For all that, Andy's mind was for the present full only of the pomp and
glitter of his new calling. One supreme thought made his heart bubble
over with joy:

At last he had reached the goal of his fondest wishes. Andy Wildwood had
"joined the circus."



CHAPTER XVI

THE REGISTERED MAIL


Andy hurried back to the circus grounds the happiest boy on earth. He
went straight to the clown's tent.

Billy Blow was making up for the morning parade. Dressed up as a
way-back farmer, he was to drive a hay wagon, breaking into the
procession here and there along the line of march. Finally, when he had
created a sensation, he was to drop his disguise and emerge in his usual
popular ring character.

While Billy was putting the finishing touches to his toilet he conversed
with Andy, congratulating him on his success in getting a job with
the show.

"Wait about half-an-hour till the parade gets off the grounds," he
advised Andy. "Scripps, the manager, will be busy till then. You'll find
him in the paper tent."

Andy knew what that was--the structure containing the programmes and
general advertising and posting outfits of the show. He had noticed it
earlier in the day. A wagon inside the tent, with steps and windows,
comprised the manager's private office.

Little Midge was sitting up playing with some show children who had
brought in a lot of toys. Andy went outside with Billy.
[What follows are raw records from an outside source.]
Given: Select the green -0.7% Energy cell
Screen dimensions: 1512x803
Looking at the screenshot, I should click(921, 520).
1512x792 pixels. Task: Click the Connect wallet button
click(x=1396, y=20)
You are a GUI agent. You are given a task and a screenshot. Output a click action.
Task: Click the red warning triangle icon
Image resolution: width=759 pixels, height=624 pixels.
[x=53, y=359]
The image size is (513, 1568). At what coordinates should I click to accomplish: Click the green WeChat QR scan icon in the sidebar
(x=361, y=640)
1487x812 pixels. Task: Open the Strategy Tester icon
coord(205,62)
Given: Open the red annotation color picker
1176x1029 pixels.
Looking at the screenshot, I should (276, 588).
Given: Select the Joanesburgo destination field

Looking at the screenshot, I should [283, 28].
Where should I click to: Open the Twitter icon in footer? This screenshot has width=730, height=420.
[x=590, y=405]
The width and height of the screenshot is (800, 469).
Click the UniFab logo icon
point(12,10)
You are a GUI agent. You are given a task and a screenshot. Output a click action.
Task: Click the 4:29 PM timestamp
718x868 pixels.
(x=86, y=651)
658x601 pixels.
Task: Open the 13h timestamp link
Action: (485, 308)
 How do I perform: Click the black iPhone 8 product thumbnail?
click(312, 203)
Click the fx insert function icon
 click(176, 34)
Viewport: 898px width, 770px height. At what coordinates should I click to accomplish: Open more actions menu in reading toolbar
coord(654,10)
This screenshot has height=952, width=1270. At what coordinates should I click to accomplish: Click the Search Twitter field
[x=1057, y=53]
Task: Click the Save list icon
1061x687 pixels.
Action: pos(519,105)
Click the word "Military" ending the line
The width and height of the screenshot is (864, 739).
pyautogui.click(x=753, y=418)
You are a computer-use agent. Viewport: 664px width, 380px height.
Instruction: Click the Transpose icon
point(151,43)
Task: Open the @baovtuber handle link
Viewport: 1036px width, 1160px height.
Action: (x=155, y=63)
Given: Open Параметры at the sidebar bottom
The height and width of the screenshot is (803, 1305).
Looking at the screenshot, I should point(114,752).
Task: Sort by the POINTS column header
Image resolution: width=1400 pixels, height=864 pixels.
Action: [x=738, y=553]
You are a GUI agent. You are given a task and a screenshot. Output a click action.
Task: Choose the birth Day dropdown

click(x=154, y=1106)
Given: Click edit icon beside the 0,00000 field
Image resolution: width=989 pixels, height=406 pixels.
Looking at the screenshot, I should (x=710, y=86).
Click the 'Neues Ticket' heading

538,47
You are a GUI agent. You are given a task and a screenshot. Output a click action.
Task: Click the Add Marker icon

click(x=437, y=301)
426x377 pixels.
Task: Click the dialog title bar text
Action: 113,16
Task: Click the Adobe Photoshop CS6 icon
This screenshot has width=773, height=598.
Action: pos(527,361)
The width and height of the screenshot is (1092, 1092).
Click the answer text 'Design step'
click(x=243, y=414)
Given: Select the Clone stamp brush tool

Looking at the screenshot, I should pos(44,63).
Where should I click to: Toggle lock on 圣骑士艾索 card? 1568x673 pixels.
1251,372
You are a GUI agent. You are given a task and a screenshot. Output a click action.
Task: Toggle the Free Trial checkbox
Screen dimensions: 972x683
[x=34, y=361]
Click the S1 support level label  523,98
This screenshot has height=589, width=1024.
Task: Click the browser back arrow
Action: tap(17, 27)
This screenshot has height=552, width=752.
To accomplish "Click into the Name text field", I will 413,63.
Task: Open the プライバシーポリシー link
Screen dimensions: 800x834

"See here," said the clown, as he hurried off to join the parade. "Tell
Scripps that you bunk with me. Any objection?"

"I should say not."

"You're welcome. The general crowd they'd put you with is a bit too
rough for a raw recruit. Just stand what they give you till we reach
Tipton. You've got friends enough to pull you up into the performers'
rank. We'll fix you out there."

"Thank you," said Andy.

He strolled about with a happy smile on his face. Prospects looked fine,
and Andy's heart warmed as he thought of all the good friends he
had made.

"They're a nice crowd," he thought--"Miss Starr, Marco, the Benares
Brothers, the clown. How different, though, to what I used to think!
It's business with them, real work, for all the tinsel and glare. It's a
pleasant business, though, and they must make a lot of money."

There was a shrill, whistling shriek from the calliope wagon. The
various performers scampered from their dressing rooms at the signal.

Each person, vehicle and animal fell into line in the morning caravan
with a promptness and ease born of long practice.

Soon there was a fluttering line of gay color, rich plush hangings,
bullion-trimmed uniforms, silken flags and streamers.

Zeno, the balloon clown, eating "redhots," i.e. peanuts, led the
procession, bouncing up and down on a rubber globe in the advance
chariot. The bands began to play. The prancing horses, rumbling wagons,
screaming calliope, frolicking tumblers, tramp bicyclists weaving in and
out in grotesque costumes, often on one wheel, the Tallyho stage filled
with smiling ladies, old Sultan, the majestic lion, gazing in calm
dignity down from his high extension cage--all this passed, a fantastic
panorama, before Andy's engrossed gaze.

"It's grand!" decided Andy--"just grand! A fellow can never get lonesome
here, night or day. I'm going to like it. Now for the manager. Hope I
don't have any trouble."

When Andy came to the paper tent he found a good many people inside.
There were several performers and canvas men on crutches or bandaged up.
There were village merchants with bills, newspaper men after free passes
and persons seeking employment.

They were called in turn up the steps of the wagon that constituted the
manager's office.

Mr. Scripps was a rapid talker, a brisk man of business, and he disposed
of the cases presented in quick order.

Andy saw four or five dissipated looking men discharged at a word. The
applicants for work were ordered to appear at Tipton, two days later.

Several were after an advance on their salary. Some farmers appeared
with claims for foraging done by circus hands. Finally Andy got to the
front and tendered the card Mr. Harding had given him.

"All right," shot out Scripps sharply, giving the lad a keen look.
"You're the one who blocked the game on Benares? Good for you! We'll
remember that, later."

Scripps glanced over a pasteboard sheet on his desk, first asking Andy
his name and age, and writing his answers down in a big-paged book.

"Half-a-dollar a day and keep, for the present," he said.

"All right," nodded Andy--"it's a start."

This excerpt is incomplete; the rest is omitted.